Oracle analytics functions such as lag() are very useful in building interesting variables for predictive models. For example, to predict if a bank account will be closed by a customer we may want to look at the account balance history. If the account balance drop consecutively for three months, it may indicate that the customer will leave the bank.

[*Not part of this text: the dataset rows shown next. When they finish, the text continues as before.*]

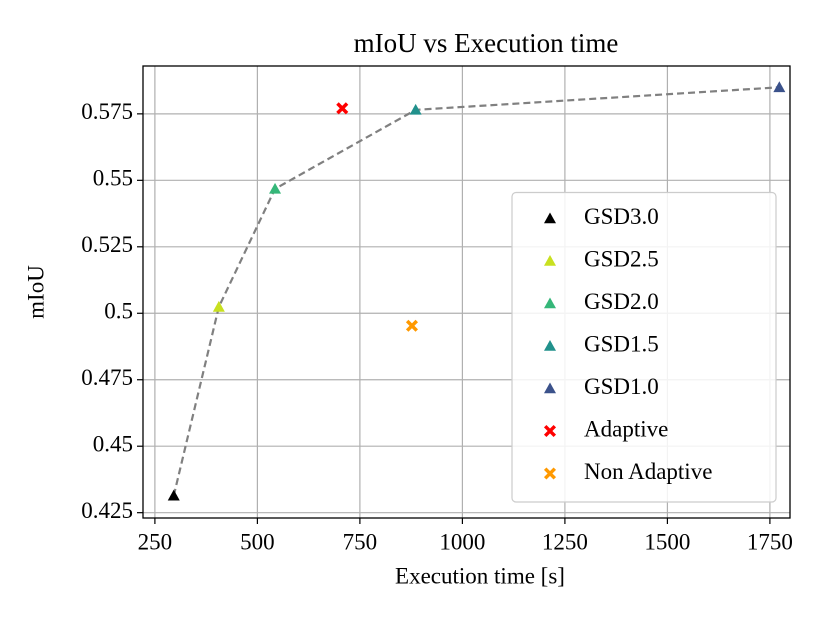  Describe the element at coordinates (462, 542) in the screenshot. I see `x-tick-label: 1000` at that location.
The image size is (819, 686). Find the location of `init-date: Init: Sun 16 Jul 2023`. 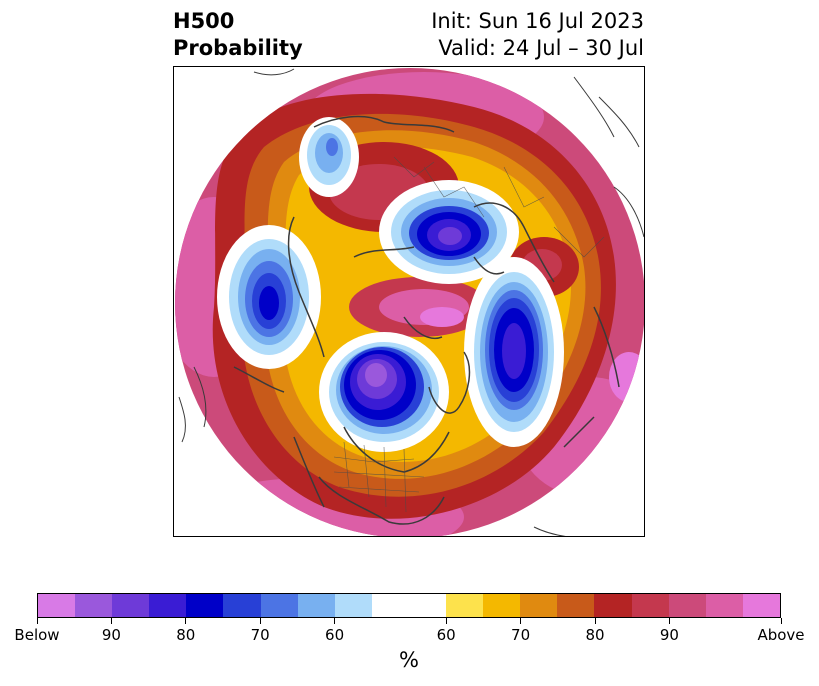

init-date: Init: Sun 16 Jul 2023 is located at coordinates (538, 21).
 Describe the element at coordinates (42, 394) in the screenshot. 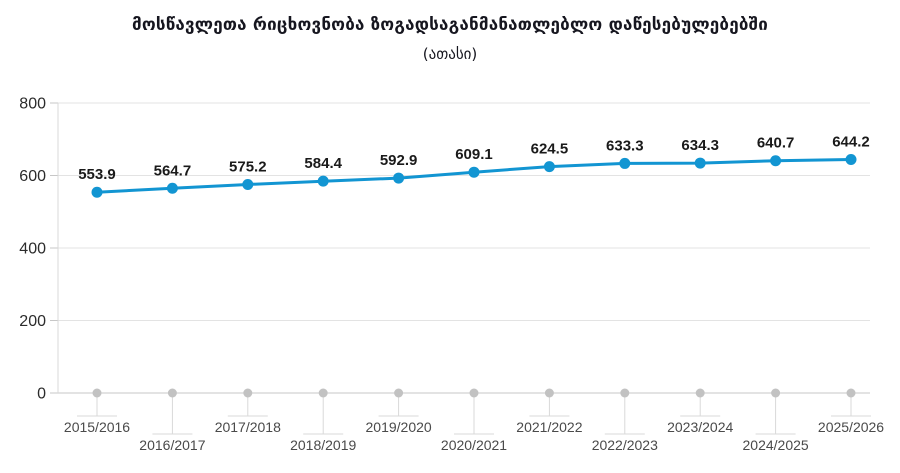

I see `y-axis-label: 0` at that location.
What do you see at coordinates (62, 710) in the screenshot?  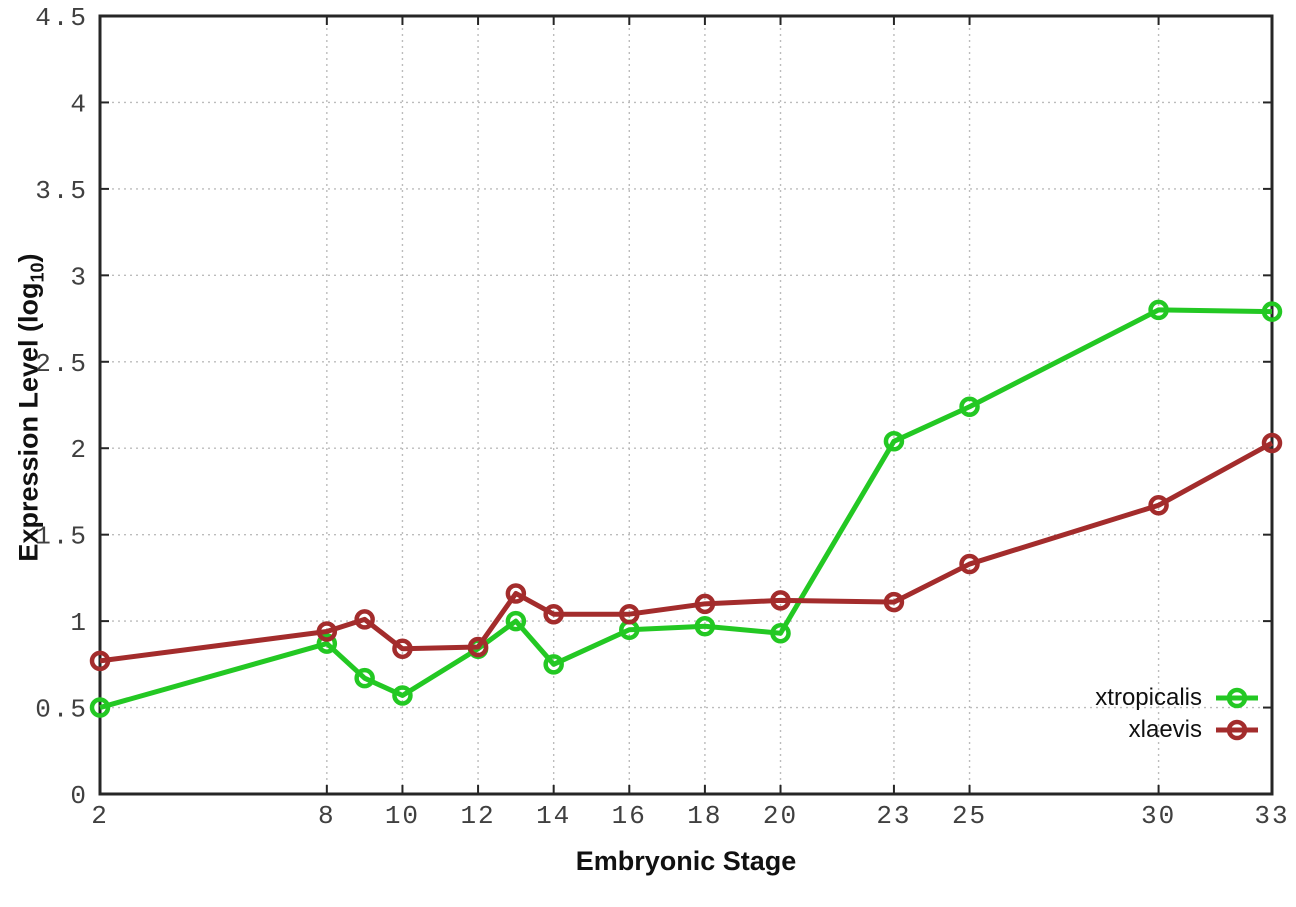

Using the following table as an example, we will describe how to build a variable indicating balance dropping for three consecutive months.
SQL> select * from tbl_account1 order by dt desc;
ACCT_NUM BALANCE DT
---------- ---------- ---------
12345 200 31-MAY-13
12345 1000 30-APR-13
12345 5000 31-MAR-13
12345 8550 28-FEB-13
12345 8500 31-JAN-13
One approach is to use lag() function. In the following query, for each record we calculate the previous 1, 2 and 3 months balances. lag(BALANCE,1), lag(BALANCE,2) and lag(BALANCE,3) indicate the balance in prevous 1, 2 and 3 records based on the order of "dt", respectively. "partition by acct_num" means the calculation is done independently by acct_num.
with
tbl as(
select a.* ,
lag(BALANCE,1) over(partition by acct_num order by dt) last_1,
lag(BALANCE,2) over(partition by acct_num order by dt) last_2,
lag(BALANCE,3) over(partition by acct_num order by dt) last_3
from tbl_account1 a)
select * from tbl order by dt;
ACCT_NUM BALANCE DT LAST_1 LAST_2 LAST_3
---------- ---------- --------- ---------- ---------- ----------
12345 8500 31-JAN-13
12345 8550 28-FEB-13 8500
12345 5000 31-MAR-13 8550 8500
12345 1000 30-APR-13 5000 8550 8500
12345 200 31-MAY-13 1000 5000 8550
Once we understand how to calculate the privous month balance using lag() function, we can derive the indictor showing consecutively three months drop in balance using the following query.
with
tbl as(
select a.* ,
lag(BALANCE,1) over(partition by acct_num order by dt) last_1,
lag(BALANCE,2) over(partition by acct_num order by dt) last_2,
lag(BALANCE,3) over(partition by acct_num order by dt) last_3
from tbl_account1 a)
select ACCT_NUM, balance, dt,
case when balance-last_1 <0
and last_1-last_2<0
and last_2-last_3<0 then 1
else 0 end as bal_drop_in_3m
from tbl order by dt;
ACCT_NUM BALANCE DT BAL_DROP_IN_3M
---------- ---------- --------- --------------
12345 8500 31-JAN-13 0
12345 8550 28-FEB-13 0
12345 5000 31-MAR-13 0
12345 1000 30-APR-13 0
12345 200 31-MAY-13 1
We can also use analytic function sum() over() to calcluate the variable as shown below.
with
tbl as(
select a.* ,
decode(sign(balance-lag(BALANCE,1) over(partition by acct_num order by dt)),
0,0,
1,0,
-1) is_drop
from tbl_account1 a
)
select ACCT_NUM, balance, dt,
case when sum(is_drop) over(partition by acct_num
order by dt rows 2 preceding) = -3 then 1
else 0 end BAL_DROP_IN_3M
from tbl a order by dt;
ACCT_NUM BALANCE DT BAL_DROP_IN_3M
---------- ---------- --------- --------------
12345 8500 31-JAN-13 0
12345 8550 28-FEB-13 0
12345 5000 31-MAR-13 0
12345 1000 30-APR-13 0
12345 200 31-MAY-13 1
The above variable BAL_DROP_IN_3M can be used as one of the inputs into a predictive model. We can also use the same method to calculate variables such as stock price going up for five consecutive days, etc.